Why do I need manifest file?

If the original native app (ipa/apk) has a deploy manifest file(pro-manifest.json) inside the built web directory (www), when an update is received, the manifest file which includes a hash for every file in the www/ dir, is compared to the manifest included in the update and determines the files it needs to download. So that it can take advantage of reusing files/assets that may not have changed. This makes the update much smaller and faster, resulting in improved performance over slower connections.

If there isn't a manifest file in the bundled web app it will need to download all the files, resulting in unnecessary slower updates.

How do I generate manifest file?

If using Appflow for Native Builds

  • If you are using Appflow to build the native builds, Appflow creates the manifest file for you and includes it in the static files. This leads to better subsequent deploys.

  • This can be seen in Appflow right after the npm run build step alongside ionic info and before step: cap_sync

 Generating app manifest...
$ ionic deploy manifest
▸ [OK] Appflow Deploy manifest written to ./www/pro-manifest.json!

If using Cordova and not using Appflow for Native Builds

  • The manifest should be generated automatically on the cordova prepare event (Cordova hooks).

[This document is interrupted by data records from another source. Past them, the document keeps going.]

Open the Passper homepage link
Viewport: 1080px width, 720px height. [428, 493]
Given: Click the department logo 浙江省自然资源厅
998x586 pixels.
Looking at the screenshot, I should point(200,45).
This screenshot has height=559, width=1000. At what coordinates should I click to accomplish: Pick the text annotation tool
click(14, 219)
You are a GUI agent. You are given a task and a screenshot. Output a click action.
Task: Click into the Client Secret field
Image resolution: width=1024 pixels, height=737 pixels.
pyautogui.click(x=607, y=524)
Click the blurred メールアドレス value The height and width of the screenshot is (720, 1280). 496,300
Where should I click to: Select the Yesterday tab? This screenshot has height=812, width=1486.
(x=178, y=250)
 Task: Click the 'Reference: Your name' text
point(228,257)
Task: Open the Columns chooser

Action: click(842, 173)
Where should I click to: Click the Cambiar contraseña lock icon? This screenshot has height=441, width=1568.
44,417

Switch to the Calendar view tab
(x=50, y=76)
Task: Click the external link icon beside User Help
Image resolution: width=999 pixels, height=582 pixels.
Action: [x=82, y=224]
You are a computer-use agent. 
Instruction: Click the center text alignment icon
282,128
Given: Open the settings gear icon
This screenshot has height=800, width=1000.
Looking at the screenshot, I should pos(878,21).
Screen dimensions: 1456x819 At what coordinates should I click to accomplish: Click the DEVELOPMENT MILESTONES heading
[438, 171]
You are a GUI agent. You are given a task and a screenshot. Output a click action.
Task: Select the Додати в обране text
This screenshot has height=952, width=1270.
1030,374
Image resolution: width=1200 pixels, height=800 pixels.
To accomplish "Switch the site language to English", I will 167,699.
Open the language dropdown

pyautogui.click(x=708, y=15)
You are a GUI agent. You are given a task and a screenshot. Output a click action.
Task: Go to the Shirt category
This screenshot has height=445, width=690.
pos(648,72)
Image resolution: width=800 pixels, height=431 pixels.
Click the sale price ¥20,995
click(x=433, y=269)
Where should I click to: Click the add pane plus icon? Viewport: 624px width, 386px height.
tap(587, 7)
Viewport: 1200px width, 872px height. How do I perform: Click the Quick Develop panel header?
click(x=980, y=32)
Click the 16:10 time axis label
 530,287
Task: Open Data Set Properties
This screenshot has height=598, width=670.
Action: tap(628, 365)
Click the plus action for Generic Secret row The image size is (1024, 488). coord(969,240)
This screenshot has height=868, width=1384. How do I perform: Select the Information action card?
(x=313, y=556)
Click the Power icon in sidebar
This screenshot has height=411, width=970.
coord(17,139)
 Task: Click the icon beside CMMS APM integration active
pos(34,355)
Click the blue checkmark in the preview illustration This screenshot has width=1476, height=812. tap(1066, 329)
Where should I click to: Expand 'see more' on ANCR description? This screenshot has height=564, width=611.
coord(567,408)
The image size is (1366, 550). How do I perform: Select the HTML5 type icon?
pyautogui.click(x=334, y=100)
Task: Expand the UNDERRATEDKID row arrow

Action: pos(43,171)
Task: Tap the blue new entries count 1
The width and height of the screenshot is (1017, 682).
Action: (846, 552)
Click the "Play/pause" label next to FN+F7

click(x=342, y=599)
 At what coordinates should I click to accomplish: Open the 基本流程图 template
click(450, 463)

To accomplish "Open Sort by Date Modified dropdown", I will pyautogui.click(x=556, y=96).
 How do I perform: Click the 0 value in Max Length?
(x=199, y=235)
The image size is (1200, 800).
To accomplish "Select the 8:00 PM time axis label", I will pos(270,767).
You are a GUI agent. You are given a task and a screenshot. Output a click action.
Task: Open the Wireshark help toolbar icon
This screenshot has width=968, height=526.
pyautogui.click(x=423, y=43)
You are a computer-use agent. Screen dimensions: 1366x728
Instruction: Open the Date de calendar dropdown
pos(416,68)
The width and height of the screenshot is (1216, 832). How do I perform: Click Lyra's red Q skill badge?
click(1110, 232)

No additional action required.

  • Since Cordova takes care of this, any subsequent live deploys to the native build should download only the differentials.

If using Capacitor and not using Appflow for Native Builds

  • For Capacitor you are required to generate the manifest files manually.

  • This can be done by using the command ionic deploy manifest.

ionic deploy manifest
[OK] Appflow Deploy manifest written to ./www/pro-manifest.json!

Since the manifest file needs to be created after you have modified the web assets, you need to run this command after creating the web assets (npm run build) and before you copy or update the plugins and platforms using npx cap sync or npx cap copy

npm run build
ionic deploy manifest
npx cap sync

The simplest way to manage that locally is by adding it to the build script in package.json.

 "scripts": {
"ng": "ng",
"start": "ng serve",
"build": "ng build; ionic deploy manifest",

How do I know if my app contains a manifest file that is already built?

You can verify the Deploy manifest file by extracting the production .ipa/.apk file and checking for the presence of pro-manifest.json in the www/ dir. That should be an easy way to see if the manifest is being prepared correctly when you build for native.

Known Issues and Common Misconceptions

  • Misconception

    If Native build is done locally and live updates are deployed using Appflow, only the first Live update is completely downloaded and subsequent downloads are faster.

    No, If the native build does not contain the manifest file, it is impossible for the deploy to know which files are already present. Therefore, all the files are downloaded with every update.

    Why is the pro-manifest.json file being deleted when I sync?

    The common misconception here is that npx cap sync ios should work the same way as npx cap sync, however specifying ios will include a build step that regenerates the www directory. Be sure to use npx cap sync.

  • Known Issue

    There can be issues when the manifest is prepared on Windows owing to the way line endings are handled and commited. If you're building for native on Windows you may want to try a build using Appflow and see if you notice an improvement.